Shares in the group slipped sharply on Friday after it said it had failed to secure the minimum 95% approval needed from offshore bondholders to carry out an exchange offer of its 6.5% offshore bonds due Dec. 7, without which it could risk default.
A group of offshore bondholders who say they own 50% of the debt in question and their financial advisor sent Kaisa a letter earlier this week offering extra time to negotiate the repayment of the bond and avoid a default.
The bondholders also tabled an offer to provide $2 billion worth of fresh funding to Kaisa, but major progress has not been made on that offer, according to the sources, who declined to be named as they were discussing confidential information.
Shares of the embattled property firm closed down 8.82%, far outpacing the 0.09% decline in Hong Kong’s Hang Seng Index, taking the stock’s plunge so far this year to around 75%.
The company had hoped to exchange the $400 million 6.5% offshore bonds for new notes due June 6, 2023 at the same interest rate if at least 95% of holders accepted. It did not disclose how many bondholders had consented to the offer.
Kaisa, which became the first Chinese property developer to default on its dollar bonds in 2015, said it had been in talks with representatives of certain bondholders, but that no “legally binding agreement” had yet been entered into.

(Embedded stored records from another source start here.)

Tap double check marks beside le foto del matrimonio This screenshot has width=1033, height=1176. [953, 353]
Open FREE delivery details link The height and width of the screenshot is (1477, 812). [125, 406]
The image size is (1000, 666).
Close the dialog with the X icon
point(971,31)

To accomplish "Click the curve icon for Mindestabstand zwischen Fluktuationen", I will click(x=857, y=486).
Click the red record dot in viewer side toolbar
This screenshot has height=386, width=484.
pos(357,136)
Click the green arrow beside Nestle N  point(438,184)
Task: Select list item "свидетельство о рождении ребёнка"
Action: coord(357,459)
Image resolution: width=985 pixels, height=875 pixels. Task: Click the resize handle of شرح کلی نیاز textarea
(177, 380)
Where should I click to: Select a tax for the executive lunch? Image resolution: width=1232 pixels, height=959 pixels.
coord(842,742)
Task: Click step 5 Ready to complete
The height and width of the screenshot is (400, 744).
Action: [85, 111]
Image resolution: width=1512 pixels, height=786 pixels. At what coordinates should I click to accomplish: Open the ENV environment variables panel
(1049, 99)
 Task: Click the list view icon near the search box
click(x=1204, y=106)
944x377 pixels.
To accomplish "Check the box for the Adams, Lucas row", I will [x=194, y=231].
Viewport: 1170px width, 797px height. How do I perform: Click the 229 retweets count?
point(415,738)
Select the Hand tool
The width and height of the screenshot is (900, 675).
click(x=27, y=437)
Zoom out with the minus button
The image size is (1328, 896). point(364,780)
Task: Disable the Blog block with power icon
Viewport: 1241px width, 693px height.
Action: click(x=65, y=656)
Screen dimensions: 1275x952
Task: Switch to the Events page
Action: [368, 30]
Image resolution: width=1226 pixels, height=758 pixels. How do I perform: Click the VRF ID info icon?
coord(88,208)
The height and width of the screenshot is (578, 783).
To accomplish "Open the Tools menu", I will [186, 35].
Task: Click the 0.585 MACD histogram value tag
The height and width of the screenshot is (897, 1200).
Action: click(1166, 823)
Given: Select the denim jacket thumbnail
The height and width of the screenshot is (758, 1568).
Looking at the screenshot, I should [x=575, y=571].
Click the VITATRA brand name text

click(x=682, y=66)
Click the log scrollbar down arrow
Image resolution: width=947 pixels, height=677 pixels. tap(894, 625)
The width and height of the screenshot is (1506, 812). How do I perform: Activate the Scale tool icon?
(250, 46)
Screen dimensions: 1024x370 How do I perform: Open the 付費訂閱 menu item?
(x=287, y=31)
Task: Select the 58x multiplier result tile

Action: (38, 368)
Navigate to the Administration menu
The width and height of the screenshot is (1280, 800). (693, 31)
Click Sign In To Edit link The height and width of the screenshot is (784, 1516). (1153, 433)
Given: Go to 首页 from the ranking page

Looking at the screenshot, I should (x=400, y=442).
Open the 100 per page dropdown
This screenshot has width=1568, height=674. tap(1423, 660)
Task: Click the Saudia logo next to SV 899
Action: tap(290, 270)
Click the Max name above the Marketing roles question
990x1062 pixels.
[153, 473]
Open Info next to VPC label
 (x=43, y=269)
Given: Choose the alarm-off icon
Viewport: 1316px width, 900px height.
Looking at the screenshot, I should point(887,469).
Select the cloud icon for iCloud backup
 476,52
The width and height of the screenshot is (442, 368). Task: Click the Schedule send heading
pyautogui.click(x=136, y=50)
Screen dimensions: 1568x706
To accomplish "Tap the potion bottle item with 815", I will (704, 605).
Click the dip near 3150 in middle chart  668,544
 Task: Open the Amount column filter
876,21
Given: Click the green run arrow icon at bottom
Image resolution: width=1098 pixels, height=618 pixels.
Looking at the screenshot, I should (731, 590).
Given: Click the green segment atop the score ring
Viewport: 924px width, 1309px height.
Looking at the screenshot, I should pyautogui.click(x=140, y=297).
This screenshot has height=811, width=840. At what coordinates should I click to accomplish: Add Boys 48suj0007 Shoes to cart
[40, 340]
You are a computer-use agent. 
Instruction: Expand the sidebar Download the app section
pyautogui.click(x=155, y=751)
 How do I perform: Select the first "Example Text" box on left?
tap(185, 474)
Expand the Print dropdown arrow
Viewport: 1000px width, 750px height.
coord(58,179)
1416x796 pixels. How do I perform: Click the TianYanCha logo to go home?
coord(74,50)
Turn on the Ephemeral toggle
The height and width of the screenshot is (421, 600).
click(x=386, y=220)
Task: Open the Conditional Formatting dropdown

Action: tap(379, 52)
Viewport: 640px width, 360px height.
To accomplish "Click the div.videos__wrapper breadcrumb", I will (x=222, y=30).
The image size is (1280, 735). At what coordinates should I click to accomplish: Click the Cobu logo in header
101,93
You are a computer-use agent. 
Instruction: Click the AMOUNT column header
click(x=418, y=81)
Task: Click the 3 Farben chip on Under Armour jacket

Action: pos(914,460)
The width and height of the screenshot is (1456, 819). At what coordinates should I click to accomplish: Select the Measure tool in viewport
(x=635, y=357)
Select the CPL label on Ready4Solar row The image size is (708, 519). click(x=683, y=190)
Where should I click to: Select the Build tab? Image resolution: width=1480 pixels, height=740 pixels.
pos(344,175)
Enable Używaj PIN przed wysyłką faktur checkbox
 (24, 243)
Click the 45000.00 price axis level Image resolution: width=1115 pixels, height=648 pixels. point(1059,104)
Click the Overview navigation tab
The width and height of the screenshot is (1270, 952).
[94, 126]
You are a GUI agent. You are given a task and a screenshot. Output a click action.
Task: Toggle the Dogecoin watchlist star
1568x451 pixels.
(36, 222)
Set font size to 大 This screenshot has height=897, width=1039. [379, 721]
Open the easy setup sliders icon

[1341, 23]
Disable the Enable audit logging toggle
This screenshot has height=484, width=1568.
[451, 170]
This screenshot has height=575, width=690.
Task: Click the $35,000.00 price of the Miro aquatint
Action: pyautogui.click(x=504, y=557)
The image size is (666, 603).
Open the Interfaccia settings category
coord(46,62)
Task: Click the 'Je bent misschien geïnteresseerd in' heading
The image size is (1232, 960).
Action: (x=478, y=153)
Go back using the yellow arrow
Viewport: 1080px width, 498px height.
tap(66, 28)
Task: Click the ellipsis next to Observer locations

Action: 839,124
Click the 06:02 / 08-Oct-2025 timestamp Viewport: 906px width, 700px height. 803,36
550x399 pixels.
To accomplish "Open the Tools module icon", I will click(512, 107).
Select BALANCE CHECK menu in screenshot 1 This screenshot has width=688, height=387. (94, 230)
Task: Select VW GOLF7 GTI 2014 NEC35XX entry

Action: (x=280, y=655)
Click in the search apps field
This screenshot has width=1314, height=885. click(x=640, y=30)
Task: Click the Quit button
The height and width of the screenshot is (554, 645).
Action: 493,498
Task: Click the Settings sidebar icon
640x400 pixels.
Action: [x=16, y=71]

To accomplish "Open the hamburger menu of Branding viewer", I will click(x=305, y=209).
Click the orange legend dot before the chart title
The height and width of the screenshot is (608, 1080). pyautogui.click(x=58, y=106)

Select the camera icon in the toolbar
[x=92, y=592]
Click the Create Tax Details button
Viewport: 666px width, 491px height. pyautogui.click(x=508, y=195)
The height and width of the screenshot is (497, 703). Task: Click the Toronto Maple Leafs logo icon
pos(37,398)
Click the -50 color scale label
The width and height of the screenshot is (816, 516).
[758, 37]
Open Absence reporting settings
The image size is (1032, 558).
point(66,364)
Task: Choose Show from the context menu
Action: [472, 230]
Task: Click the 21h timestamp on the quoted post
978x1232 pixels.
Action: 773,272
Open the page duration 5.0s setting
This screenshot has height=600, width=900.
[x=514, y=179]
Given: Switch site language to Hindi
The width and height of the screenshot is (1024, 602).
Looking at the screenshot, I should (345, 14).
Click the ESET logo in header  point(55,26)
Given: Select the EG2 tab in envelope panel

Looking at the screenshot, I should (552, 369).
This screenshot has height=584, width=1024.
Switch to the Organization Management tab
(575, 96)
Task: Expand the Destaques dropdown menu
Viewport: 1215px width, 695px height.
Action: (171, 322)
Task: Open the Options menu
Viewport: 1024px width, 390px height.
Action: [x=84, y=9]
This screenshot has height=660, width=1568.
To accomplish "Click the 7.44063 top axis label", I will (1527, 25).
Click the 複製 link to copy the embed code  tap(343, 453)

“To ease the current liquidity issue and reach an optimal solution for all stakeholders, the company is assessing and is closely monitoring the financial condition and cash position of the group,” it said on Friday.
It added that it still exploring selling assets and extending or renewing debt obligations, but cautioned there was no guarantee it would be able to meet the Dec. 7 maturity.
A failure to repay or reach an agreement with creditors would have “a material adverse effect” on Kaisa’s financial condition, it said.
Kaisa is the second-largest dollar bond issuer among China’s property developers after China Evergrande Group, which has more than $300 billion in liabilities, and like the others has been scrambling to raise capital to stave off a default.